Text segment »

Thursday, September 12, 2013

My Not So Extreme Hippie Prepper Ways

My family lives in a small basement apartment. We don't have room (or a desire) for a TV because the drum set, piano and computer desk take up most of the living room space. So why would I even consider having an extra three month supply of food encroaching into our living space? What possessed me to fill five gallon buckets and stash them in every conceivable place I can?

Being a Prepper Is Cool

Obviously, I'm overly anxious concerning the state of the world. Today it is food storage in my apartment, but it is just the beginning of a slipperly slope. Next thing you know, I'll be living in a bomb shelter with a seven year supply of food and filtered rain water with a 60 foot ham radio antennae as my main source of contact with the outside world. Just in case. When an earthquake, nuclear weapon or quarantine situation strikes, I will be safe while everyone else wishes they were as cool as me.

Or maybe, just maybe, there are other reasons being a prepper is wise.


I do happen to live near a major earthquake fault and we are overdue for an earthquake. If an earthquake or other disaster hits, we have a few days of water and some easy freeze dried food, as well as 72 hour kits and first aid type supplies. But within a week or so after a huge disaster, things will probably mostly return to normal, so that still doesn't justify my extensive supply.

(As an aside, I recently went to a preparedness fair and the lady at the sanitation station excitedly showed me "look! Here is a diaper that you can wash and reuse!" I then took the opportunity to show off Critter's diaper which will wash even easier and quicker than the one on display.)

There are other types of emergencies I like to be prepared for. If something happens and we lose our income for a few months, we won't starve. If we have unexpected bills come up, we can use our savings and normal income to stay out of debt without worrying about if we can afford to eat as well. If I'm having one of those days (or weeks) when getting myself and Critter presentable enough to go to the store seems like too much of a chore, I don't need to.

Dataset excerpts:

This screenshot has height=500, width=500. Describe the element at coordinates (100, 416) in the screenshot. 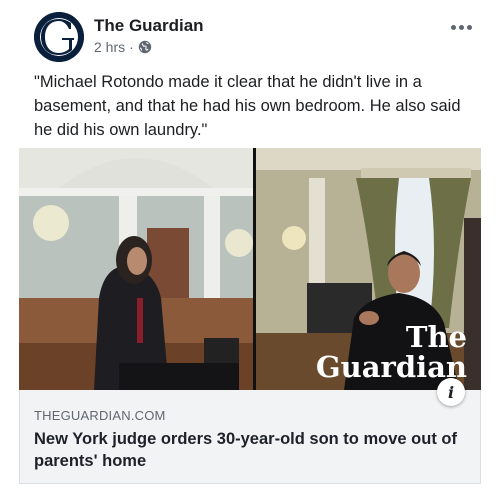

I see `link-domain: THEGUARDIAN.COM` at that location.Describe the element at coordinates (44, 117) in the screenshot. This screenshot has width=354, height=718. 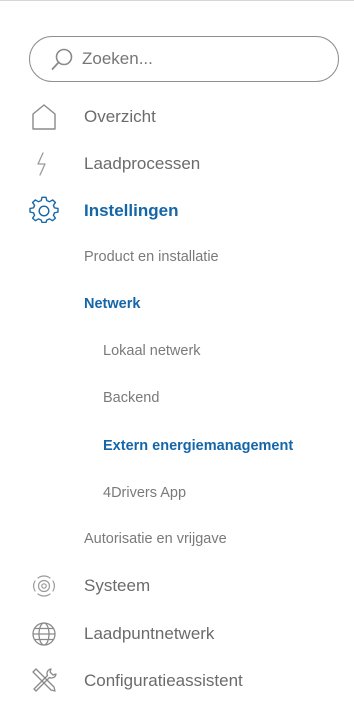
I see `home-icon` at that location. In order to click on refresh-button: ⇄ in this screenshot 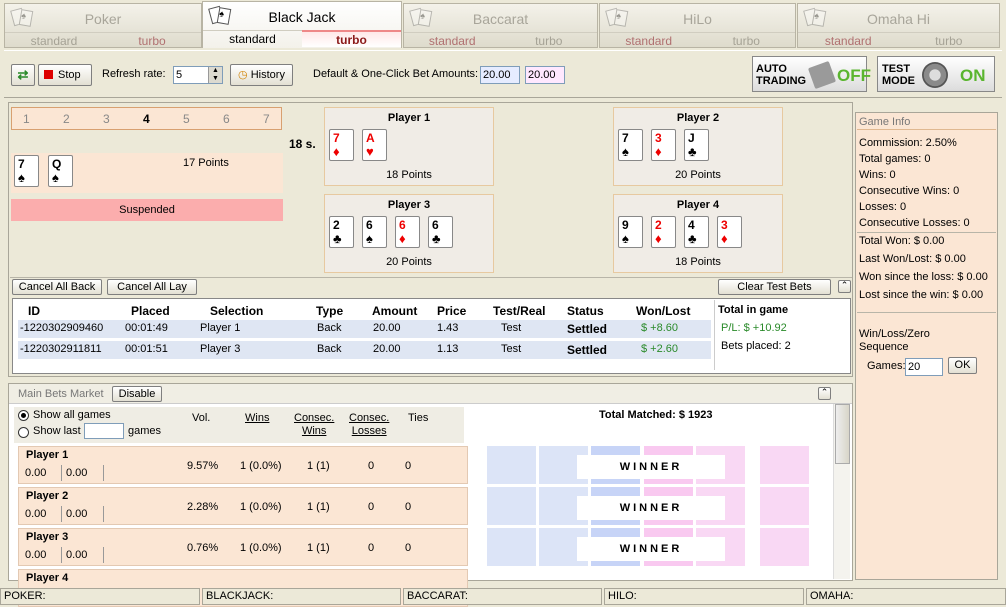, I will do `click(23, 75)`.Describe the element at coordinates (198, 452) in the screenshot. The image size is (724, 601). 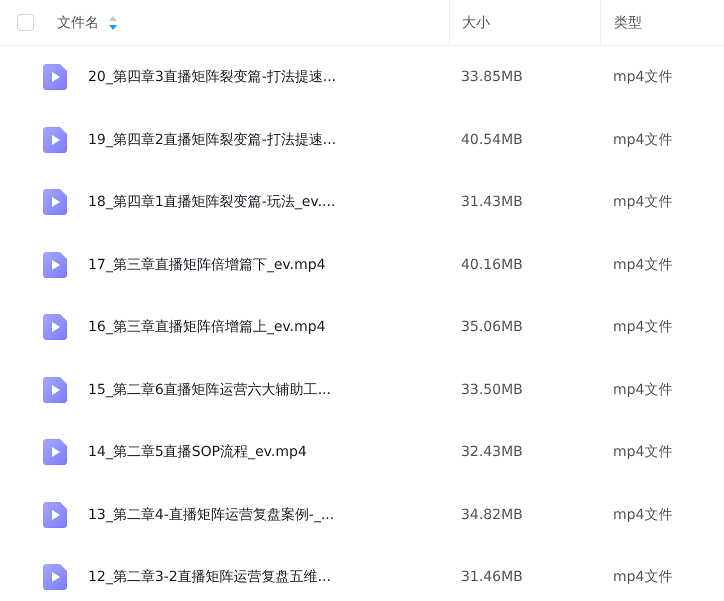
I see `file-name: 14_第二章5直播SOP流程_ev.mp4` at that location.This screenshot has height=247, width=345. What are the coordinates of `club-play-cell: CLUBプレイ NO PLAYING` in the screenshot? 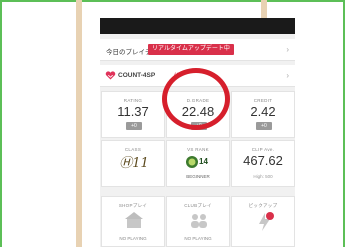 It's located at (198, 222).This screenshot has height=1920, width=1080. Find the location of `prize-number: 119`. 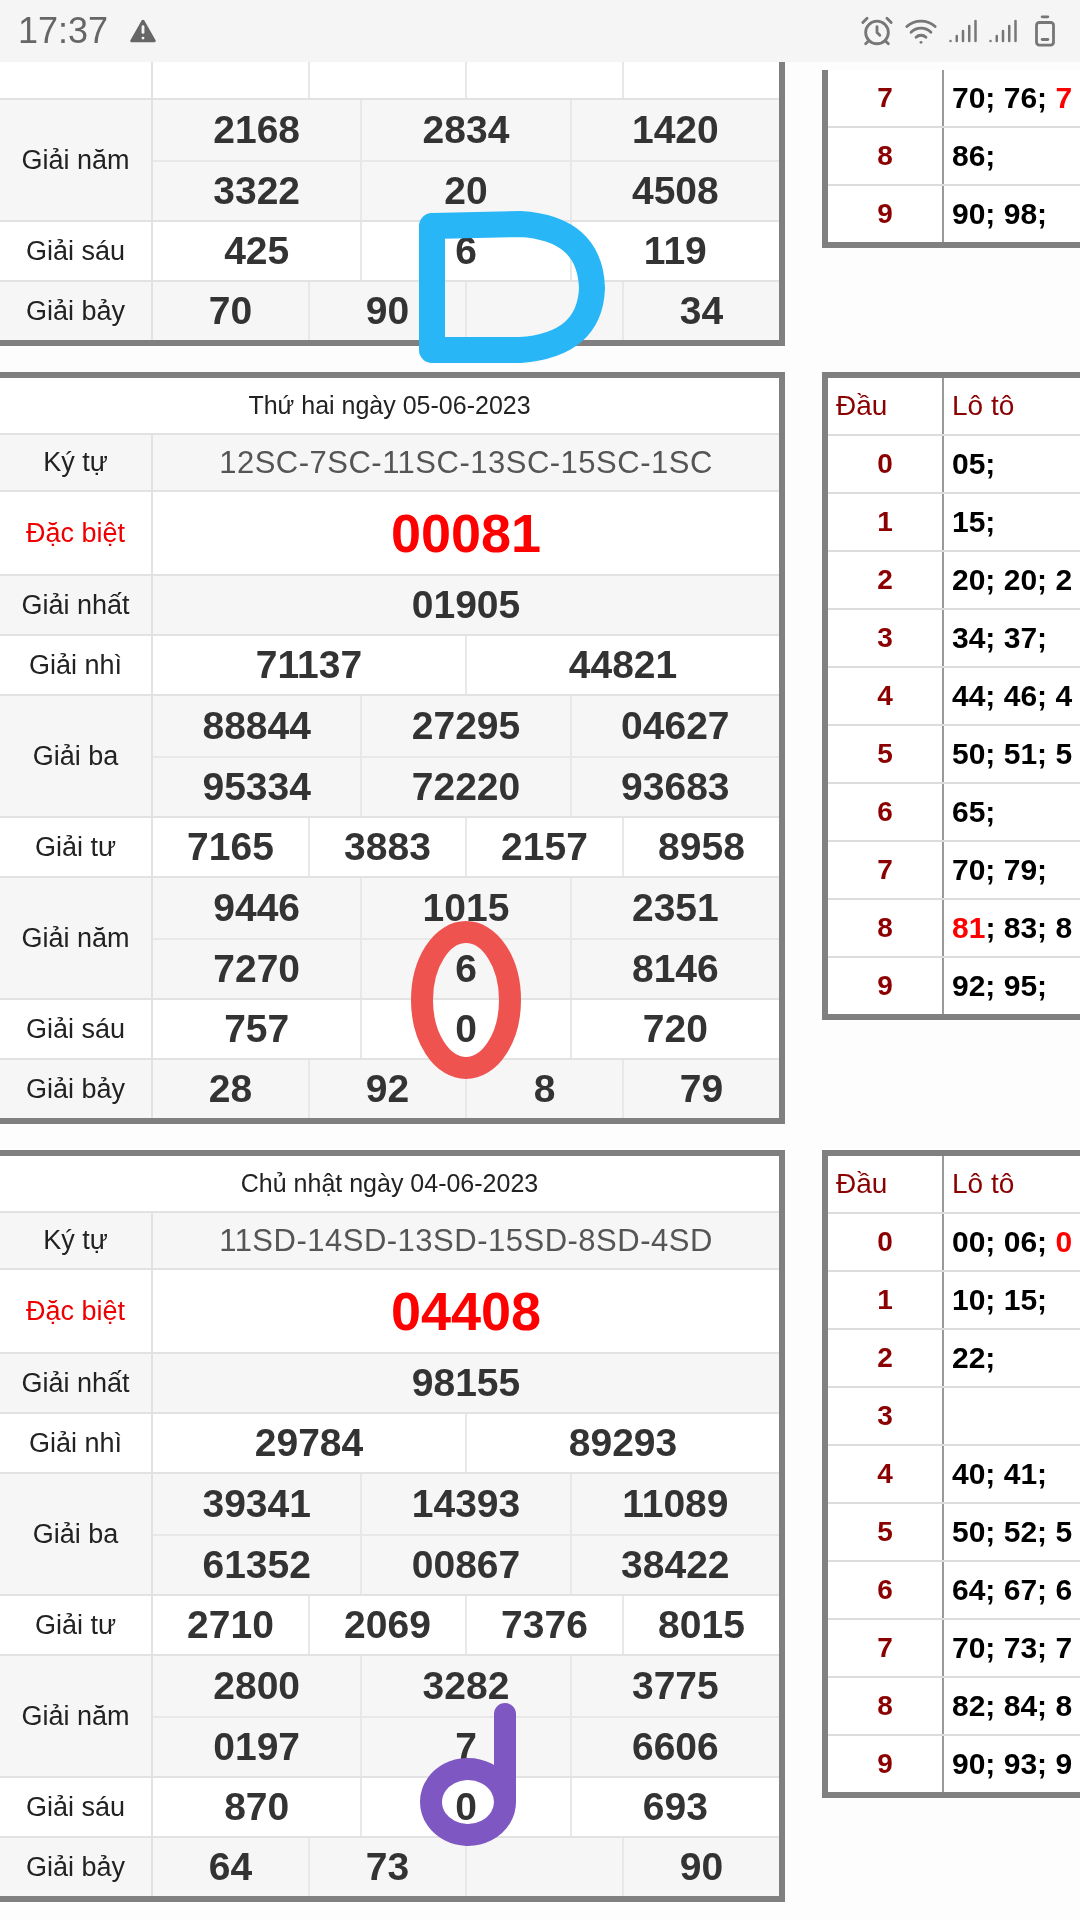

Exercise directions »
Can you write what comes next in the blog post about keeping a food supply in a small basement apartment, starting right after its last sentence?

Solved exercise »
Have you ever shopped at CostCo or Sam's Club? Why? You probably like the prices (and the samples), and have found that most of the time it is cheaper to buy in bulk. I buy wheat in 50 lb bags and I even have a 25 lb bag of popcorn in one of my buckets. If I know I'm going to go through that much food eventually, the shelf life will last long enough for me to eat all of it and the price is better in bulk, why not?

Less trips to the store also saves on gas. It helps eliminate  last minute impulse buys. I like that I can buy food when it is on sale and have it on hand instead of buying it when I need it and dealing with an inconvenient price. I bought 40 lbs of peaches for $17 this week. I just canned 14 qts (half of them) so I can enjoy them in the winter even though they won't be in season then.


I believe that a Prophet of God has encouraged us to be self reliant. There are lots of fringe benefits (as seen above), and by being self reliant I have a lot more freedom and opportunities available. But even if I didn't benefit from this choice, I would still do it to be obedient. Remember, it wasn't raining when Noah built the ark. You can read a little more about self reliance here.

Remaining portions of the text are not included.